At present, after Lens or kubectl edit, the configuration will still be lost after a few minutes. A good method is to close the built-in ServiceMonitor:
kubectl delete -n gpu-operator servicemonitors.monitoring.coreos.com nvidia-dcgm-exporter
I just ran into the same problem. I tried using a similar relabeling for the ServiceMonitor. But in my case, the helm chart failed to install when using the example config:
error validating data: [ValidationError(ClusterPolicy.spec.dcgmExporter.serviceMonitor.relabelings[0[]): unknown field "source_labels" in com.nvidia.v1.ClusterPolicy.spec.dcgmExporter.serviceMonitor.relabelings, ValidationError(ClusterPolicy.spec.dcgmExporter.serviceMonitor.relabelings[0[]): unknown field "target_label" in com.nvidia.v1.ClusterPolicy.spec.dcgmExporter.serviceMonitor.relabelings
I had to change it to targetLabel and sourceLabel to make the installation work.

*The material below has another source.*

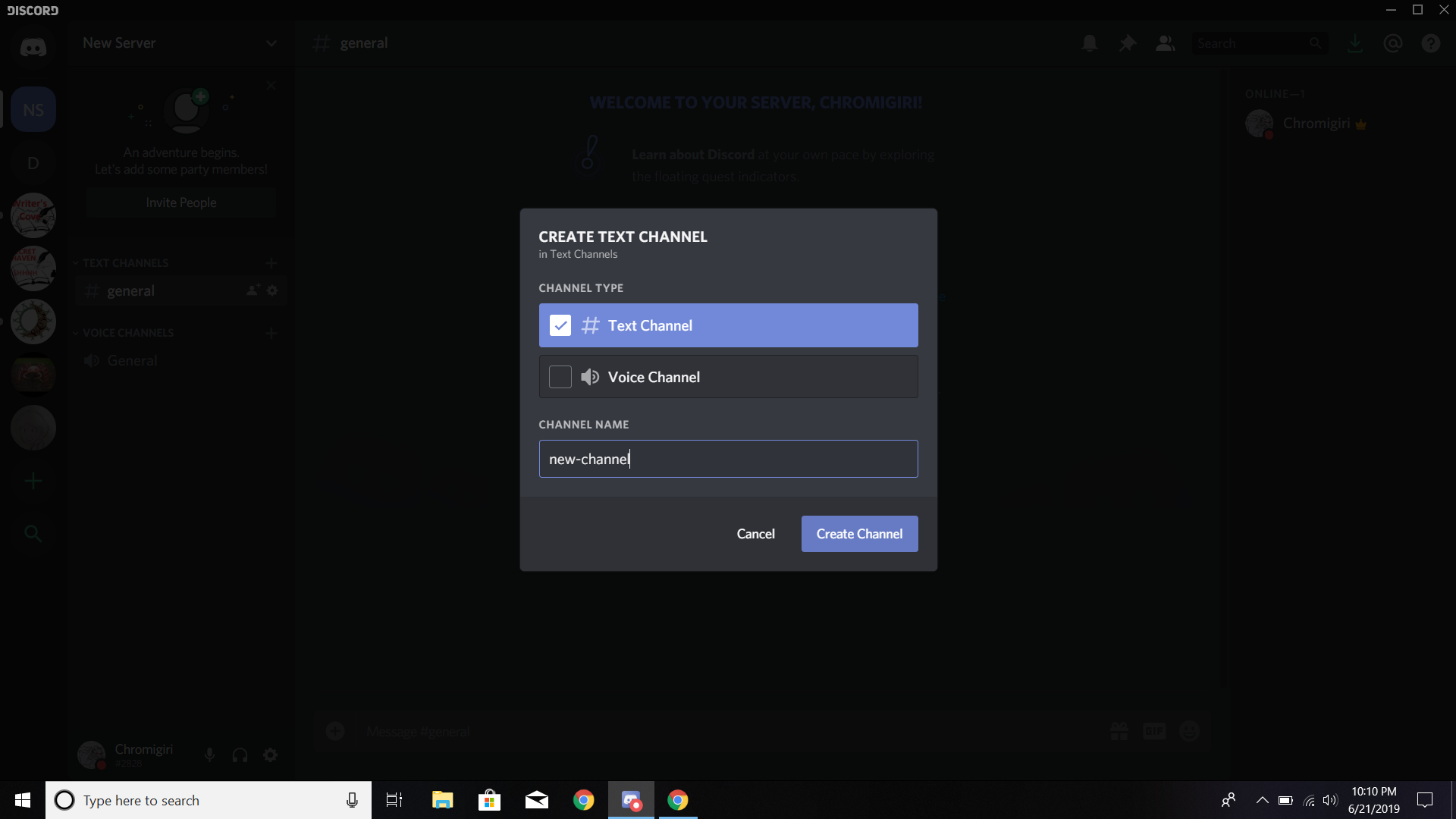Open recent mentions with the @ icon

click(1393, 43)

Yet, I don't see any relabeling taking effect.
relabelings:
- sourceLabels: [ __meta_kubernetes_pod_node_name ]
action: replace
targetLabel: kubernetes_node
- sourceLabels: [ __meta_kubernetes_pod_container_name ]
action: replace
targetLabel: container
- sourceLabels: [ __meta_kubernetes_namespace ]
action: replace
targetLabel: namespace
- sourceLabels: [ __meta_kubernetes_pod_name ]
action: replace
targetLabel: pod